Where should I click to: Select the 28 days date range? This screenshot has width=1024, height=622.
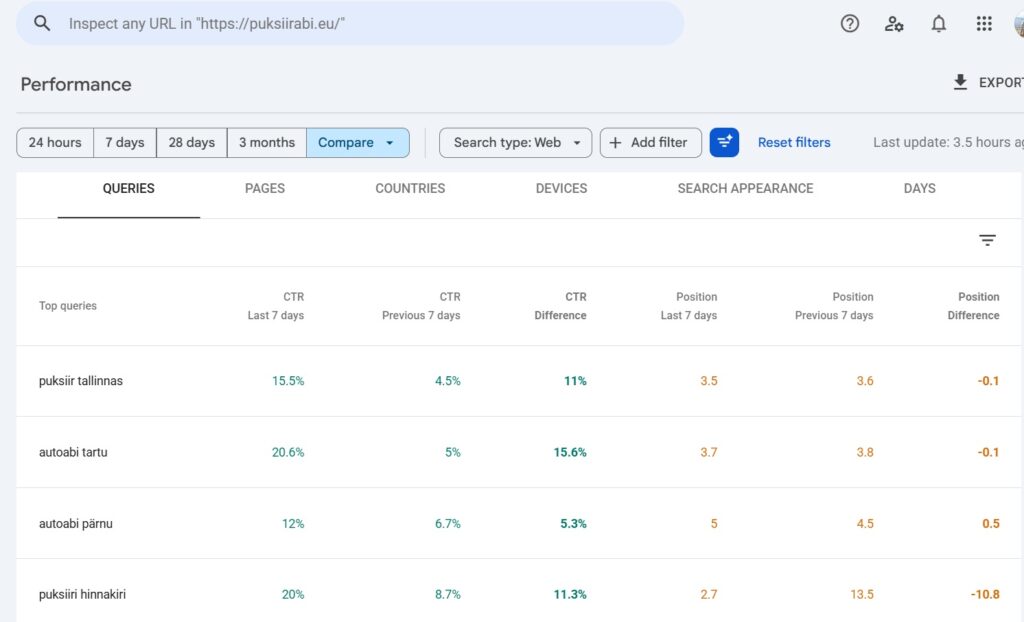[191, 142]
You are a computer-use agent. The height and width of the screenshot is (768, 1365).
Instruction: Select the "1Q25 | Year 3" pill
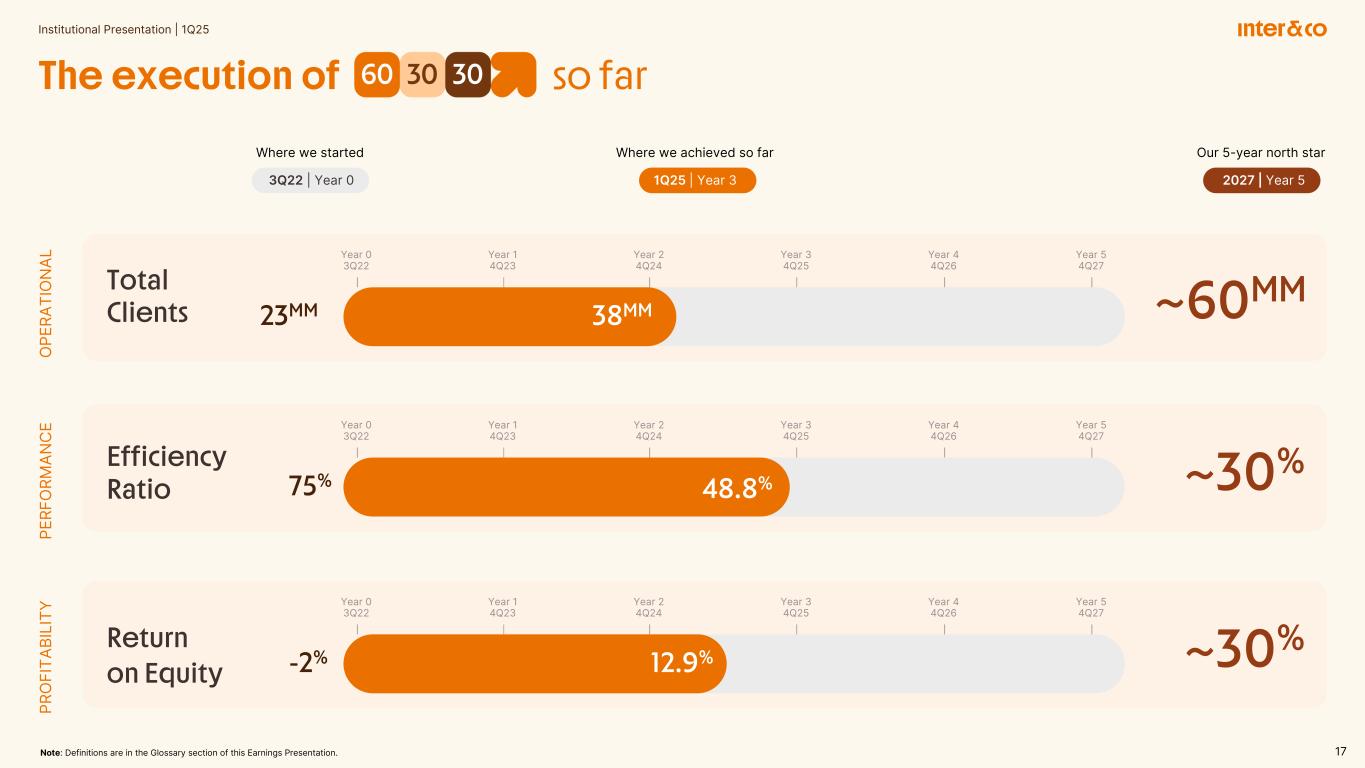(x=697, y=180)
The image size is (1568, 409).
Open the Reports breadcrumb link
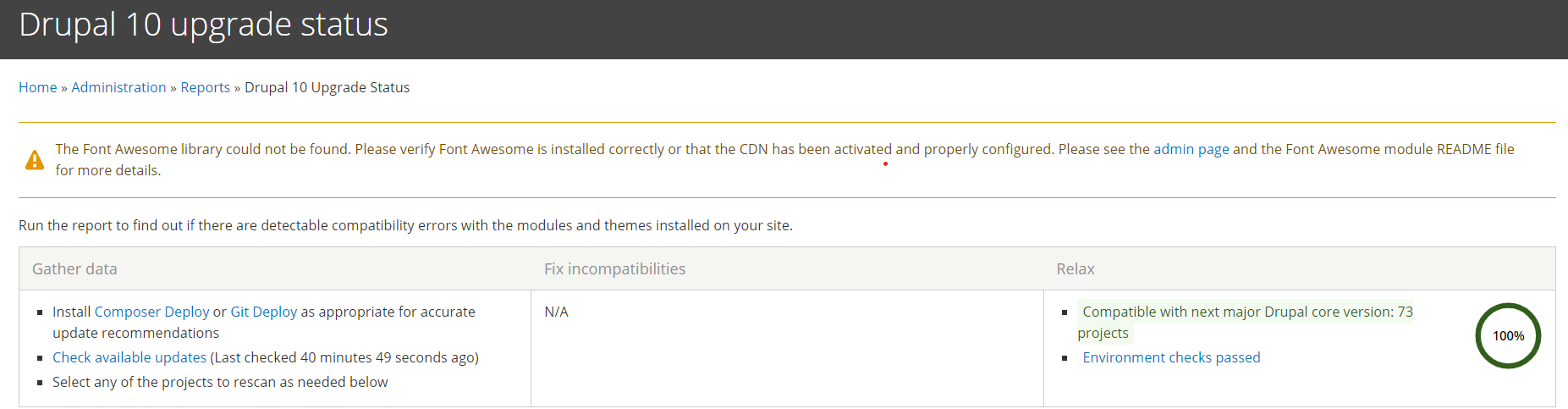(205, 87)
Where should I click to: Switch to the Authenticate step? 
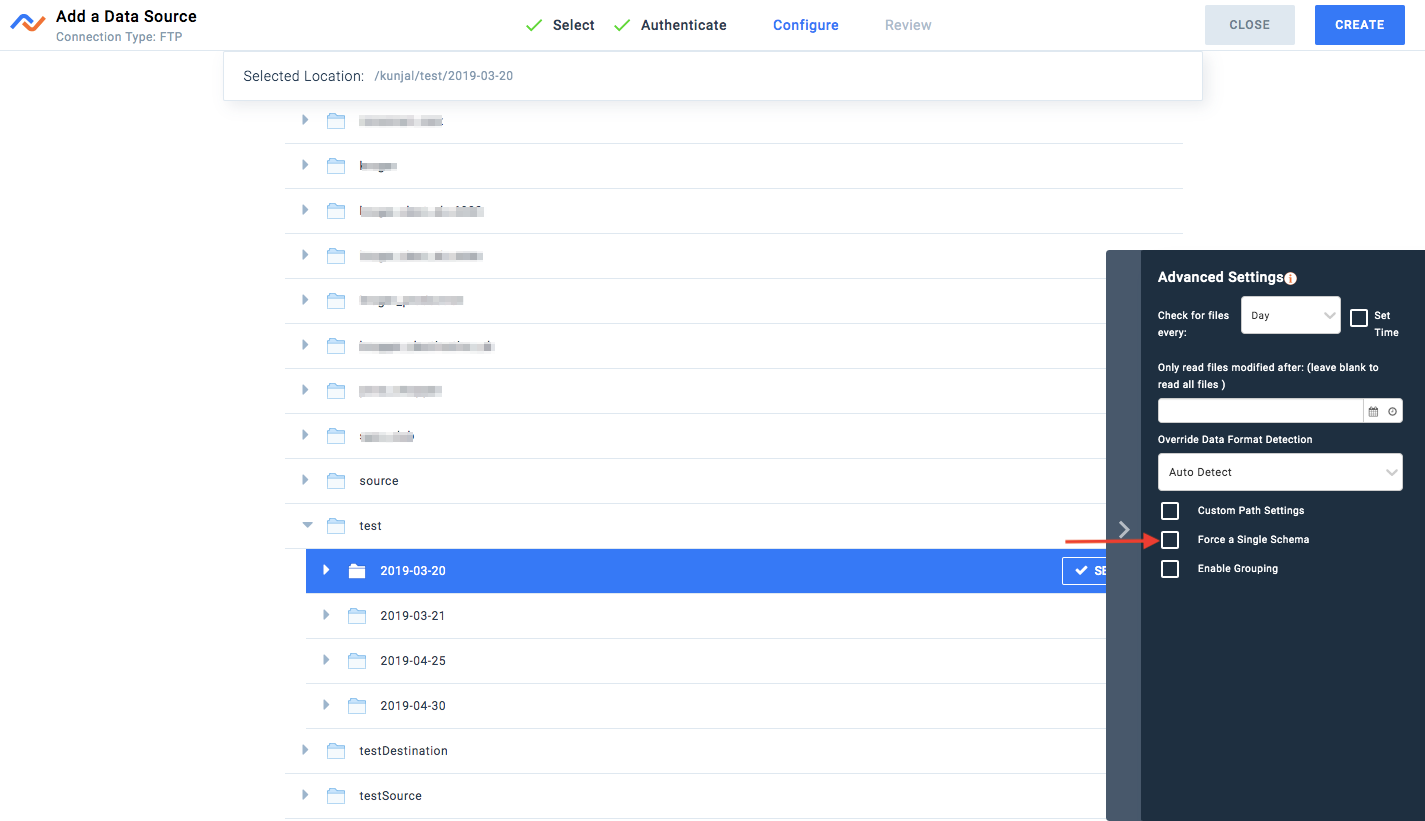point(683,25)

◆ Exercise:
Reproduce all entries without any change, and omit the pictures.

◆ Response below:
Where should I click to: Select the 28 days date range? This screenshot has width=1024, height=622.
[191, 142]
You are a computer-use agent. The height and width of the screenshot is (768, 1365).
Instruction: Select the "1Q25 | Year 3" pill
(x=697, y=180)
The image size is (1568, 409).
Open the Reports breadcrumb link
(205, 87)
Where should I click to: Switch to the Authenticate step? 
point(683,25)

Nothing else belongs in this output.